Note that the above flat frame is only 1/8 of the full field-of-view of the IMACS camera, but the illumination pattern is still quite obvious. Stars at the edge/corner of the field-of-view will look dimmer than those in the center, despite having the same magnitude/intrinsic brightness. In order to correct for this, we need to divide any science frame by the flat frame.
Not all flat frames look this good! Let’s see the flat frames of another camera (also on Magellan)! You’ll see lots of dust spots and artifacts.
camera = 'iff'
detector = 'c3'
flats = [fits.open(f'./calibration_frames/flat/{camera}/{camera}{ind:04d}{detector}.fits')[0].data.T for ind in range(8, 13)]
flats = np.array(flats)[:, :1024, :2048] # we trim off the overscan region
med_flat = np.median(flats, axis=0)
fig, [ax1, ax2] = plt.subplots(2, 1, figsize=(12, 12))
ax1 = show_image(flats[0], ax=ax1, fig=fig)
ax1.text(0.1, 0.8, f'Single dome flat frame for {camera}-{detector}', fontsize=25, color='w',
ha='left', transform=ax1.transAxes)
ax2 = show_image(med_flat, ax=ax2, fig=fig)
ax2.text(0.1, 0.8, f'Master flat frame for {camera}-{detector} \n (median-combined)', fontsize=25, color='w',
ha='left', transform=ax2.transAxes)
plt.tight_layout()

med_flat_norm = med_flat / np.nanmedian(med_flat)
show_image(med_flat_norm, vmin=0.6, vmax=1.1, cmap='inferno',
show_colorbar=True, figsize=(12, 6), colorbar_label='Normalized pixel value');

Oh my gosh… The flat frames are full of dust spots and dead pixels! The dust spots are caused by dust on the optics, while the dead pixels are pixels that are not sensitive to light (you can see their sensitivity is <0.6 from the colorbar). These dust spots and dead pixels are “fixed” in the camera and will show up in every science frame.
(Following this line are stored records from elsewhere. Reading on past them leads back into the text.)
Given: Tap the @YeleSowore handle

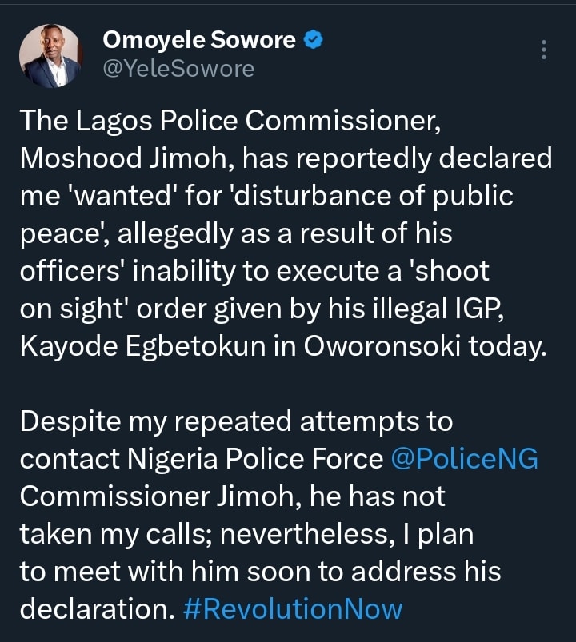Looking at the screenshot, I should click(x=178, y=70).
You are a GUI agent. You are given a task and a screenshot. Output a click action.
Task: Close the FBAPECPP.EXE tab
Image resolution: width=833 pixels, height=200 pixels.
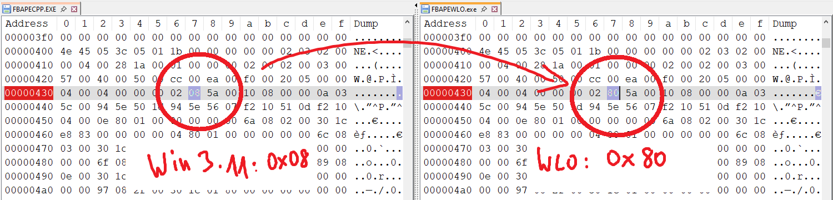[x=74, y=9]
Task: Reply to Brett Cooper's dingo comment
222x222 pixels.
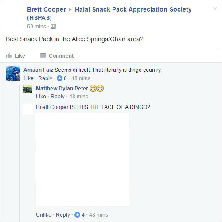Action: click(63, 215)
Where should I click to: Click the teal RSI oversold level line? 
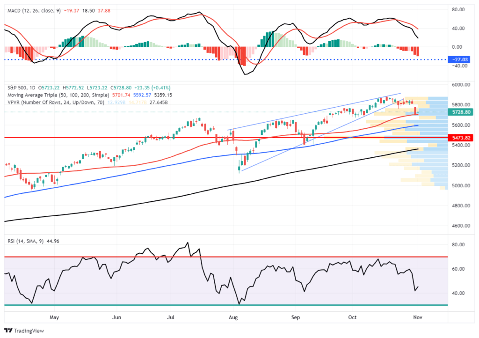140,304
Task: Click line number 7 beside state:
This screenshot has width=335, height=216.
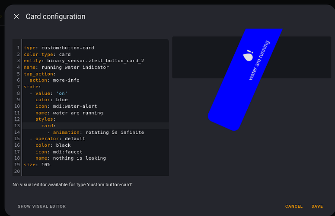Action: 18,87
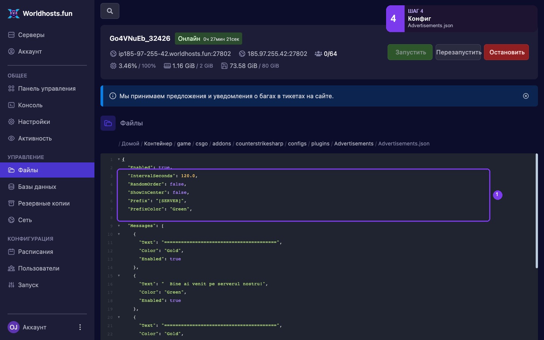The height and width of the screenshot is (340, 544).
Task: Click the Перезапустить button
Action: (458, 52)
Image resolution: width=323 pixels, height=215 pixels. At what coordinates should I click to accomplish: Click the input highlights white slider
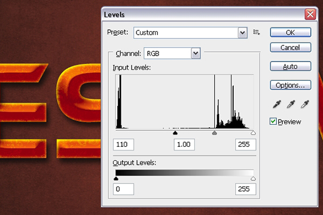point(253,133)
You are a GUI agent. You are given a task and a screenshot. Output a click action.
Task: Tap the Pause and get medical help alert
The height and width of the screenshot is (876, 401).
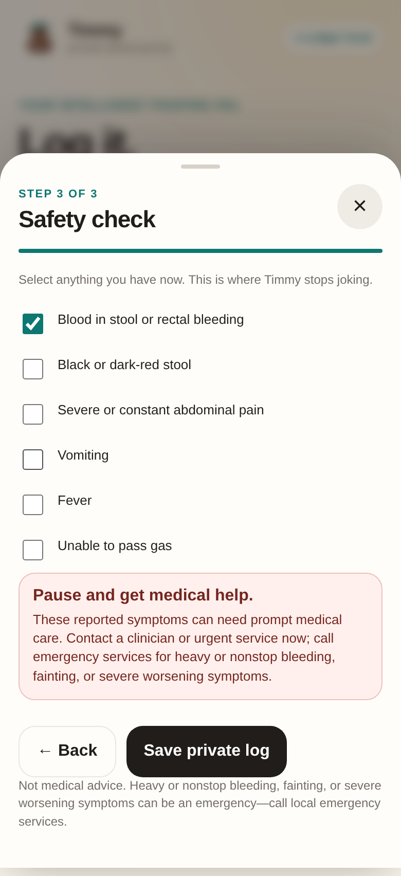point(201,636)
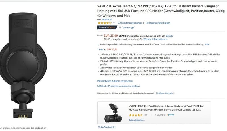
Task: Open the 22 Kundenrezensionen reviews link
Action: (130, 23)
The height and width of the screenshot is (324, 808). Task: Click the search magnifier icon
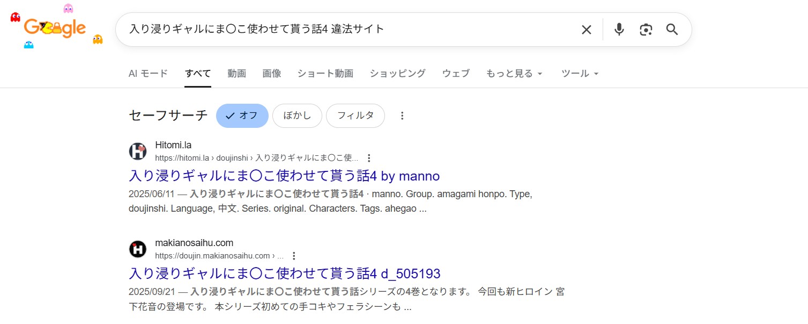[672, 30]
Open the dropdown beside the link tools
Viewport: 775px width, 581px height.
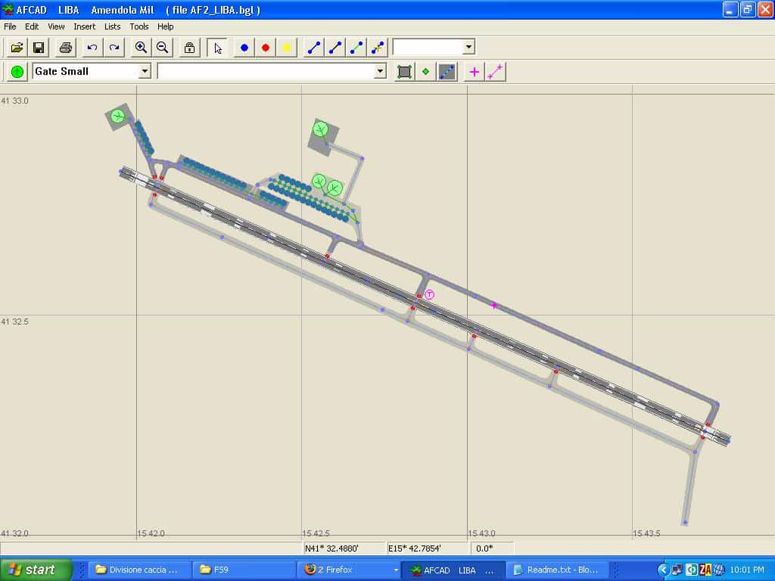click(x=468, y=47)
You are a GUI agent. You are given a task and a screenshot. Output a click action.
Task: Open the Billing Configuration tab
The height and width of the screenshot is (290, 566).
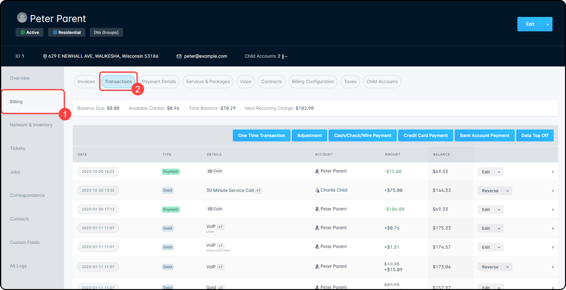(313, 82)
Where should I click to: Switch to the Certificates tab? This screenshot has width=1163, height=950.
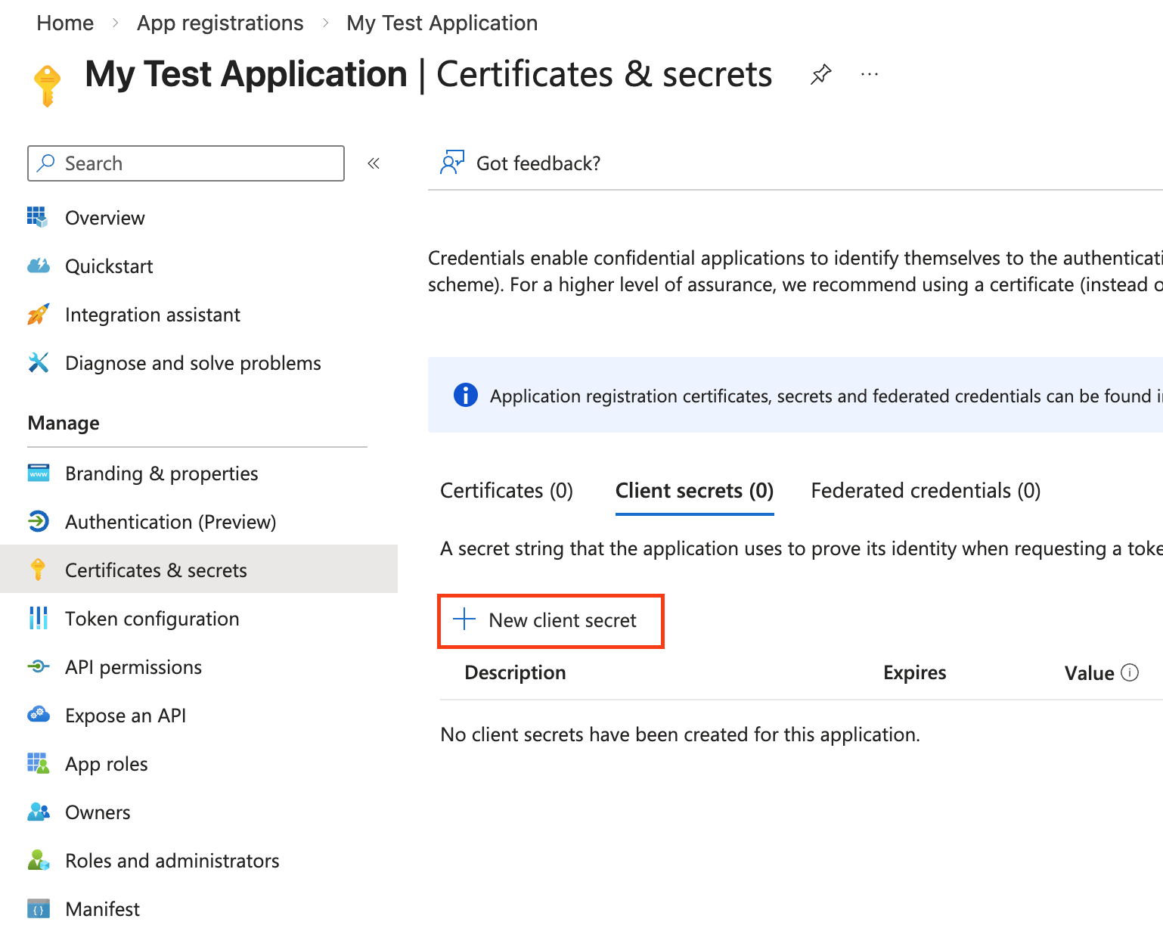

This highlights the need of flat frames to correct the science exposures!
Exercise 3#
Actually, the median flat we just made is not ready to use for flat-fielding. Do you know why? Does the flat frame also have a bias level and a dark current? How can we correct for this?
Summary#
We have learned how to read and understand bias, dark, and flat frames. We have also learned how to combine multiple calibration frames to make “master” calibration frames. We have also learned how to deal with outliers using sigma-clipping.
Exercise 4#
Does a dark frame also have a bias level? If so, how can we correct this?
Load all dark frames in
./calibration_frames/dark
, subtract the master bias frame from each dark frame, and then combine them to make a master dark frame. Try different combining methods (mean, median, sigma-clipping) and compare the results.